A Very Grownup Christmas Part II

Somewhere the inner workings of my brain told me the best holiday-themed blog would be on cultural appropriation, but my better judgment told me to wait on that one.

You're welcome.
How about a story instead?

Once upon a time there was a 21 year old Kira. This particular Kira was troubled by her penchant for getting up at 5:00 in the morning every single Christmas, tearing her stocking apart like it was made of gold, and being convinced that it was appropriate to display more enthusiasm about Christmas than the average five year old.

This 21 year old Christmas enthusiast morphed into a 22 year old Grinch.

I'm not entirely sure how this happened in the course of one year, but I've seemed to forget that Christmas is actually happening. I mean sure, I'm grateful for the excuse to eat another Christmas cookie (and another, and another...), and I have more time to spend with my family, but somehow being too old to have (non-alcoholic) fun and being too young to have kids (seriously, don't remind me that I'm not too young to have kids) makes Christmas kinda just...there--like that friend of a friend that no one really likes, but you're too polite to say anything.
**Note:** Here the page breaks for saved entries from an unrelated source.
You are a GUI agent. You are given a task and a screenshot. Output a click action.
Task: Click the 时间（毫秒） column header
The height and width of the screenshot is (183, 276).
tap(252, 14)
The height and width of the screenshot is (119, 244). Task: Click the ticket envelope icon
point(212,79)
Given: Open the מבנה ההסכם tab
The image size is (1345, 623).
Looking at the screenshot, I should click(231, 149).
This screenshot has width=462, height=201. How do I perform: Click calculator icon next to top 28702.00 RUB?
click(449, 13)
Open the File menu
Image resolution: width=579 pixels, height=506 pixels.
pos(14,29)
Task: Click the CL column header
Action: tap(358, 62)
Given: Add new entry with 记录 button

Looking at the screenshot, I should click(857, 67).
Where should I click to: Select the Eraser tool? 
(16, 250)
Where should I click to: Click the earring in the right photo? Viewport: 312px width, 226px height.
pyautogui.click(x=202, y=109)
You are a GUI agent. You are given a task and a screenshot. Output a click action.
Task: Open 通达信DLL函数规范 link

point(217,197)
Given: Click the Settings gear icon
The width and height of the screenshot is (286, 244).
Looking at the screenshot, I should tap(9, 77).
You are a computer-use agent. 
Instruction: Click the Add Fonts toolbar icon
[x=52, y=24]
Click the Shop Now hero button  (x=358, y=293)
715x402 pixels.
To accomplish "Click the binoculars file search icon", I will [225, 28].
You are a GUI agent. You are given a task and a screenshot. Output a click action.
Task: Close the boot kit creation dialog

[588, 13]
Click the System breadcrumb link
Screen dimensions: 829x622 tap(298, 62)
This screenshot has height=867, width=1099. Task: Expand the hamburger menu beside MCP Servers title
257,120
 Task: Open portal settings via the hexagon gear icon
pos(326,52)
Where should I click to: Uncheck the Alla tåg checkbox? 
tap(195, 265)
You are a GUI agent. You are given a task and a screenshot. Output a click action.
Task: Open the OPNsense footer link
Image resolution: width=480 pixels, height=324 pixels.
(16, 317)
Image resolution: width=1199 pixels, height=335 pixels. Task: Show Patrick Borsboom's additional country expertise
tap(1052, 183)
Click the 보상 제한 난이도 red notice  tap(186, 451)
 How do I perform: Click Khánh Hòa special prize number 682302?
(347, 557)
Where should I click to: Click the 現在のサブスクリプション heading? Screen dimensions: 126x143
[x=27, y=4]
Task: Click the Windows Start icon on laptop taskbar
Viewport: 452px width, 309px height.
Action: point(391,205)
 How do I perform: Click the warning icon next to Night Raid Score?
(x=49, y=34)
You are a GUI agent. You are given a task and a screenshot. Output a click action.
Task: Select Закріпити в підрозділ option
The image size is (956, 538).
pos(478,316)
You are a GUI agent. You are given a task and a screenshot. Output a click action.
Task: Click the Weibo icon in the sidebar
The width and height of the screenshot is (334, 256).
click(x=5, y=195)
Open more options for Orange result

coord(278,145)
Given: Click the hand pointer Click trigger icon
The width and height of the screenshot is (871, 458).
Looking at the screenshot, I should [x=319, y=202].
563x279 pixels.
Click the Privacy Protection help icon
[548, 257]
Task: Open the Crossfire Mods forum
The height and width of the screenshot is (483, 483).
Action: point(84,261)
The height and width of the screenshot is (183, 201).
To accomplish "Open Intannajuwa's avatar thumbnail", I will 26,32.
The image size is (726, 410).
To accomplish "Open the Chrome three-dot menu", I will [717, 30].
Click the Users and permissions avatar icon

So really, Christmas, I'm doing you a favor by not telling you to leave. How generous of me.

It's not for lack of trying. My roommate, the ultimate Christmas enthusiast, has tried multiple times to put me in the holiday spirit with carols and festive decorations. She even let me scream that "like George Washington!" bit at the end of Rudolph the Red-Nosed Reindeer (and no one ever lets me do that). Yet despite my roommate's well-intentioned attempts to get me to feel joy, I cannot help but do this at the sight of anything festive:
Maybe it's the fact that, coming from a divorced family, I'm often the product of the inevitable holiday tug-of-war. No matter how kind and respectful of the other my parents are, it's just a matter-of-fact that the absence of family is a hundred times lonelier on Christmas.

(At least that's what I tell myself when I visited my mother in NYC and did all the shopping.)
The only picture I have from New York because I'm a narcissistic fuck (i.e. that time I forced my mother to learn Snapchat)
At this point, the knowledge that I'll inevitably be separate from some part of my family makes me want to jet off to California, lay on a beach with a margarita (I don't know what the proper beach drink is), and go "hah, none of you win! I'm spending Christmas wallowing in my singleness and self-inflicted doom!"

Nothing says Christmas like a healthy dose of doom-wallowing.

Maybe it's the fact that State College seems to be on an on-again off-again relationship with snow (they're on a break at the moment). Maybe I'm bitter of the fact that Christmas break ceases to exist the moment I step into the real-world, so I'm practicing being unhappy. Maybe I haven't eaten enough cookies. Yeah no, it's definitely that last one.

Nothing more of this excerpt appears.